━━ Texto da página

Saturday, February 10, 2018

Deus consta que existe, mas não se lembra Barbinha de o ter visto algum dia. 
Barbinha está já enfadada com o tempo, ele é só busaranhos, o panamá russo não lhe para na cabeça, o seu praguejar ágil percorre cerros e barrancos num trovejar de maus modos. Nada é a desejo, só ventanias e do mais, minguas.
Traz a burra pela arreata, vem da serra com o carrego das arreigotas para aquecer as casas aonde se recolhe mais o besto que percorre o corredor até ao quarto do fundo, chão de terra, rocha e palhas trigueiras, eis o soalho dos seus cómodos.
Barbinha dorme na sala da salgadeira, não casou, ao menos ninguém lhe apoquenta, só se rala com a vida que lhe calhou farrusca e empoeirada, para a sua mesa sabe-o ela, não há ninguém que se faça convidado. Miga couves com farelos para as galinhas, dá a serralha aos coelhos nas gaiolas, levanta a saia para dar de corpo no quintal, o dia já aborrece mas não se completa sem entrar na venda do António, sempre tesa, espanta as conversas como se fossem moscas, só quer molhar o bigodinho tenso num bagacinho antes de recolher à enxerga pelo sol-posto. Sai tão mal encarada como entrou, resmordendo coisas no seu modo de carapeto seco. O vento é que não se cala.


Nunca Barbinha viu a Deus, mas a um bom naco de toucinho ela diz Amen.

Thursday, February 08, 2018

_ Não te dói nada?
- Ora, não! Tinha que doer?
Anda aí uma sinfonia dos ais: ai isto, ai aquilo, ai a perna, ai as costas, ai agora: foi até para isso que se inventaram os virtuosos, para acudir a essas dores do esqueleto e suas carnaduras, excluindo bem entendido o ai amor que pertence a outras avarias.
Eu, é mais nas costas, não sei como foi, que me custa mexer o braço, nem uma punhada em condições consigo dar sendo caso disso. Mas aonde vou?

━━━━
━━ Material fornecido

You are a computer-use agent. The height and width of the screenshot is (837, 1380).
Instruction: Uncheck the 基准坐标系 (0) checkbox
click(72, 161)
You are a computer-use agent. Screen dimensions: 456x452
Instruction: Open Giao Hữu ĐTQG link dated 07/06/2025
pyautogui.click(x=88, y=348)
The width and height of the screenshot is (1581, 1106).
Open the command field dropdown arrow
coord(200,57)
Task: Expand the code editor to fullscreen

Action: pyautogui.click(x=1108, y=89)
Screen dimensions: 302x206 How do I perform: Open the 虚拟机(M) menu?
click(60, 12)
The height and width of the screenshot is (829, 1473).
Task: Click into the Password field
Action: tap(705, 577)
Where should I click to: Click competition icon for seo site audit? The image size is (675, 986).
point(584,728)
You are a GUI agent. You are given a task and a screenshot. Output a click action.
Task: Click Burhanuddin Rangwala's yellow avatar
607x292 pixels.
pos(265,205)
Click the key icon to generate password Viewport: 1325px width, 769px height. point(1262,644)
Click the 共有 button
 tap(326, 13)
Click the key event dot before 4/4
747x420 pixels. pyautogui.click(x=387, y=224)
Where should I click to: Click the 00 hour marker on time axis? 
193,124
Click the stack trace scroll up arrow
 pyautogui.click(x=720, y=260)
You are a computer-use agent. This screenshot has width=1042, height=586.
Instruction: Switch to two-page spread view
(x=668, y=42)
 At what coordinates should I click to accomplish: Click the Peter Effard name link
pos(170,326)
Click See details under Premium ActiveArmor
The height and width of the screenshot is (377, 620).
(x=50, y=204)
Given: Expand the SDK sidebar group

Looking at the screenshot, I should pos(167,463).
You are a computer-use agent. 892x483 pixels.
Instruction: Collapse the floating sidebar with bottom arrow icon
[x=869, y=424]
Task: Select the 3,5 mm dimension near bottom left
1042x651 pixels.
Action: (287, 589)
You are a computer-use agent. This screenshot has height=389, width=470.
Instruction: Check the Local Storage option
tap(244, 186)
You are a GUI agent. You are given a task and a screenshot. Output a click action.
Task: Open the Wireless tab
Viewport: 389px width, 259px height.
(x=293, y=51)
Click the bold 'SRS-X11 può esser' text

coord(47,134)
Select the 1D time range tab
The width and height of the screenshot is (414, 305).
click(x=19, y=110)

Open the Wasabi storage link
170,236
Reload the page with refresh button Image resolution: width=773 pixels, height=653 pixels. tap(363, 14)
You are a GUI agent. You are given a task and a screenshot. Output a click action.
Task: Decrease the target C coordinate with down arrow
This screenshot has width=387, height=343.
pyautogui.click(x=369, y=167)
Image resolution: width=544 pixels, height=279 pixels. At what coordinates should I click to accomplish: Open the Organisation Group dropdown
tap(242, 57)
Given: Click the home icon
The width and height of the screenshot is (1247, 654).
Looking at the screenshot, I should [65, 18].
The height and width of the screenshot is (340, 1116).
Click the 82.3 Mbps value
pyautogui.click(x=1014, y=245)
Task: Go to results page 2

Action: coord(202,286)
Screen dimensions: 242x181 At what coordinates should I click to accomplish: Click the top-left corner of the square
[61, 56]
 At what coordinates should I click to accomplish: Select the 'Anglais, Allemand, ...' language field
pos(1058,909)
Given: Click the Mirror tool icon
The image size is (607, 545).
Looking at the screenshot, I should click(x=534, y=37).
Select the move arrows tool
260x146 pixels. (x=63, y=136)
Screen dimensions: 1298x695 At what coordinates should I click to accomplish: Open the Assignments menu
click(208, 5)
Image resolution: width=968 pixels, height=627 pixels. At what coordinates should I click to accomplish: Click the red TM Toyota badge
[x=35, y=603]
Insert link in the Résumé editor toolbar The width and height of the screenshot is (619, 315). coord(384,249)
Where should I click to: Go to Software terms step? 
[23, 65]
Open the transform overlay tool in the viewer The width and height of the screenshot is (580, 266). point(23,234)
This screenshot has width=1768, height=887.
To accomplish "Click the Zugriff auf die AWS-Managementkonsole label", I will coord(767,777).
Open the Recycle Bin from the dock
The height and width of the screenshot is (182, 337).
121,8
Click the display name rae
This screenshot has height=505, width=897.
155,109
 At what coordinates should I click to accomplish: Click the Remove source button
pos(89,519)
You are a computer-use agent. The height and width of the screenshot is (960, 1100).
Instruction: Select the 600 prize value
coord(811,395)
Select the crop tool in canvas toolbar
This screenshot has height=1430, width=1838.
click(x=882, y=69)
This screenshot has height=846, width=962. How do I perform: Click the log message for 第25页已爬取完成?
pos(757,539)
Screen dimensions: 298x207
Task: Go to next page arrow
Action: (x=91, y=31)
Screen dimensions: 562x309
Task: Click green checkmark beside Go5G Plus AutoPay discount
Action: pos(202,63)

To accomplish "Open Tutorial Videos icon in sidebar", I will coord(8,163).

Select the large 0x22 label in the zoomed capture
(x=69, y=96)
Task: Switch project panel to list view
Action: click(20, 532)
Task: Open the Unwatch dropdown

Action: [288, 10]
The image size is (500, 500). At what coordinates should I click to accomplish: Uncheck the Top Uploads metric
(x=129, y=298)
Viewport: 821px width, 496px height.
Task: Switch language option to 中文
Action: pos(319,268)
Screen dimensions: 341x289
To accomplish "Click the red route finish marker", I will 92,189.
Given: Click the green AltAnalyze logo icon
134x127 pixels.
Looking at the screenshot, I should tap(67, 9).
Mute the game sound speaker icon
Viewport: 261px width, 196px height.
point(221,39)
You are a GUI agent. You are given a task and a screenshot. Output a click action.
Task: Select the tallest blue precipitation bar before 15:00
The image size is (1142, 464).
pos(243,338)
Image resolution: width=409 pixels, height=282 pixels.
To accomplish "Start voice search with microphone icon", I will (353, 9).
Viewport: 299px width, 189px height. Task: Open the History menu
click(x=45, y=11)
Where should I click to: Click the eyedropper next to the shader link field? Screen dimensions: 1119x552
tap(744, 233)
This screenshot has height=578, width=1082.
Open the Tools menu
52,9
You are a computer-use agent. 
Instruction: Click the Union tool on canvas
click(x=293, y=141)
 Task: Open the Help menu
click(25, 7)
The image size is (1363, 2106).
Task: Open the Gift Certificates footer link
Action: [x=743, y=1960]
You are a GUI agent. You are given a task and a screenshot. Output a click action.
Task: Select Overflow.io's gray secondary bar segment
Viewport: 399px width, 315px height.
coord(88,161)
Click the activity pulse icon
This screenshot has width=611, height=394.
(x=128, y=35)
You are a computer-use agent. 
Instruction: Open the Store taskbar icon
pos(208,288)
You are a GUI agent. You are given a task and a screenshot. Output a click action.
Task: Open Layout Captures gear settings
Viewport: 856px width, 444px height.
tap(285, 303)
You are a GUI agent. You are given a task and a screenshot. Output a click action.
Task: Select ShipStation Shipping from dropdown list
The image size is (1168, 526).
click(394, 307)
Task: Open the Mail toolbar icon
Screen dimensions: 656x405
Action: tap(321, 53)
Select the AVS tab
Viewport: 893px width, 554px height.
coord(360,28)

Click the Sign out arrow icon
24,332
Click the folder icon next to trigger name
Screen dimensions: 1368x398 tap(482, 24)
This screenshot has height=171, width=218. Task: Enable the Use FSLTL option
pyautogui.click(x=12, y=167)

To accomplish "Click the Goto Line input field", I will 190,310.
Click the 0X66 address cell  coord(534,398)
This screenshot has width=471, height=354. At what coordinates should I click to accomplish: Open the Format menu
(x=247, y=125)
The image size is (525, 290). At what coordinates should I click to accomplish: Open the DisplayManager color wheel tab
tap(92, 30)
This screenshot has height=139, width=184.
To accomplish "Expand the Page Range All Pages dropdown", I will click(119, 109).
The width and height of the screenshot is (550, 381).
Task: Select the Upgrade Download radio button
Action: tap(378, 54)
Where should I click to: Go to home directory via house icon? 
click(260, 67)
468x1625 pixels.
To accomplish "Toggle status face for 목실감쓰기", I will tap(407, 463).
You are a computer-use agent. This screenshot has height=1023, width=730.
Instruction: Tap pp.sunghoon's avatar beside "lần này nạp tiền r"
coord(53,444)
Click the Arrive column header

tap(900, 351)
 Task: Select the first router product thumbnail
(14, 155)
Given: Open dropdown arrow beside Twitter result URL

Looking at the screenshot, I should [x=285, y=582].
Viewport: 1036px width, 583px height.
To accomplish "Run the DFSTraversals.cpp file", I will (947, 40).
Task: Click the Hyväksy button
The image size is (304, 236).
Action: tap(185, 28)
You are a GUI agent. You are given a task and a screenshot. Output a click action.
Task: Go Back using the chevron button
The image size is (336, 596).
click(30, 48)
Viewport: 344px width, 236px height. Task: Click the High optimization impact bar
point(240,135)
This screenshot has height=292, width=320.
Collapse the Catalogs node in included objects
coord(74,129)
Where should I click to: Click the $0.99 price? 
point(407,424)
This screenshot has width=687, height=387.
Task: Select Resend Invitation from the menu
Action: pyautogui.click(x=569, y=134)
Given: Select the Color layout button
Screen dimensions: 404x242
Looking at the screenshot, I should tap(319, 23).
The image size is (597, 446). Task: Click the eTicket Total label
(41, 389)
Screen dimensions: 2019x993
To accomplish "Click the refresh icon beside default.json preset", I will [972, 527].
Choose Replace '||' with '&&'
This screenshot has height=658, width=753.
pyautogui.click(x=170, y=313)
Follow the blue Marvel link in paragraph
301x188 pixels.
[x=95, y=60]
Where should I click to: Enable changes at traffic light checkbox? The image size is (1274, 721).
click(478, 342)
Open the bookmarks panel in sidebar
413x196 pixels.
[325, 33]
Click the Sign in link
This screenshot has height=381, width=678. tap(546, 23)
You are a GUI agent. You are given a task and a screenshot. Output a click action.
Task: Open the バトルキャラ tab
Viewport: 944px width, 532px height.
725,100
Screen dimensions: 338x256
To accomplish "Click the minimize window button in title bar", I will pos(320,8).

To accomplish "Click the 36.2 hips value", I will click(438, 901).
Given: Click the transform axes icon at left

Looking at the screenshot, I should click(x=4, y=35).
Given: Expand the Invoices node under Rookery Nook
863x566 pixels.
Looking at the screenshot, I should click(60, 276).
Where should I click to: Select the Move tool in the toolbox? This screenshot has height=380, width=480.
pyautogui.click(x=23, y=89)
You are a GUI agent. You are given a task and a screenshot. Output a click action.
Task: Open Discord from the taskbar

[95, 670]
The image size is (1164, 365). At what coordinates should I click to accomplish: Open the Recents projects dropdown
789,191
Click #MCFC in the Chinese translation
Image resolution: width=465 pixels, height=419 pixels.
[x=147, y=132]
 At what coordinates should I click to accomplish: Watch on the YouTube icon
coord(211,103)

━━━━

Responda com base no texto da página:
(a) Em que sala dorme a Barbinha?
(b) Que animal traz a Barbinha pela arreata quando vem da serra?
(c) Na entrada de quinta-feira, 8 de fevereiro, onde diz quem fala que lhe dói mais?

**Resposta ao pedido**
(a) Na sala da salgadeira.
(b) A burra.
(c) Nas costas.